Add this to Connie Willis’ next list of things science fiction writers failed to predict. Not the vandalism — everyone from Heinlein to Mack Reynolds got that right — rather, the solution of a duplicate set of cameras.
Made the local news at 6pm here in Baltimore.
I was amused.
ahh, but perhaps the vandals have installed their own cameras to watch what the police do to try and protect their cameras…
When I was working security at an upscale shopping/office development, the property had over 150 cameras, many of which had overlapping coverage. When a late-night smash-and-grab gang did a gone-in-90-seconds number on the Apple Store there, we were able to give the police video coverage from four different cameras. And yes, some of those cameras could be aimed to watch other cameras if we wanted. (Though our priority was more on keeping an eye on the drunks from the over-serving bars on the property.)

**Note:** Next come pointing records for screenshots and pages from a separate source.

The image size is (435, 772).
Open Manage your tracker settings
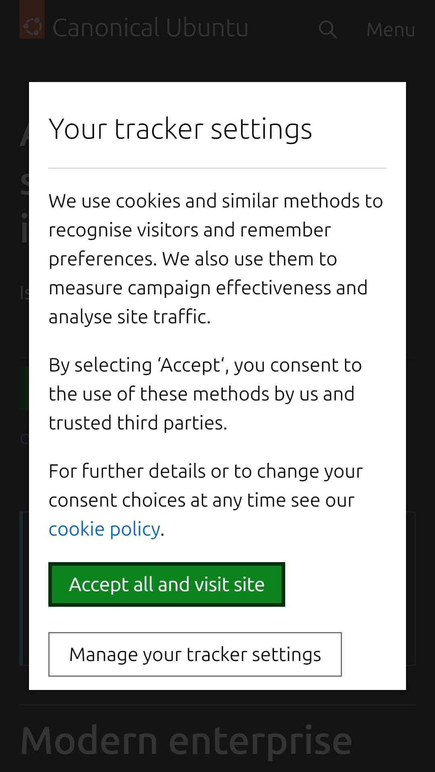point(195,654)
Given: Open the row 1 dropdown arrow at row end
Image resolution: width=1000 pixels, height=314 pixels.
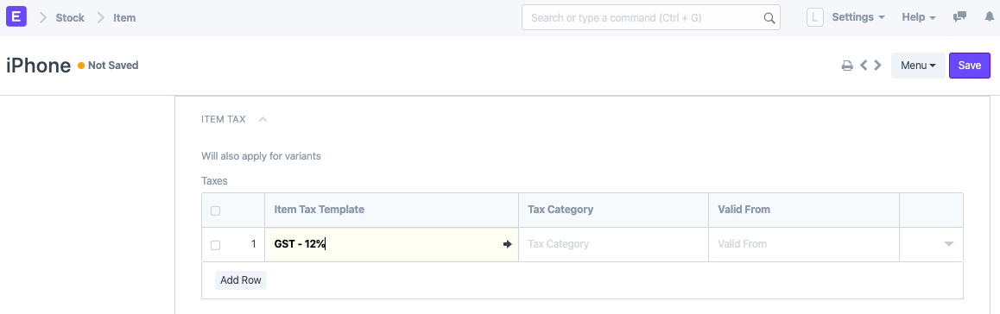Looking at the screenshot, I should pos(948,244).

A couple of years ago in New York City thieves were stealing the high end Nikon DX2 cameras used in their red light cameras and selling them. Several ended up for sale on the shelves of B&H Photo. The thieves (one of whom had worked for the company that made the red light cameras) had made a truck up to look like a company truck (complete with lift) so it looked like they were ‘servicing’ the cameras.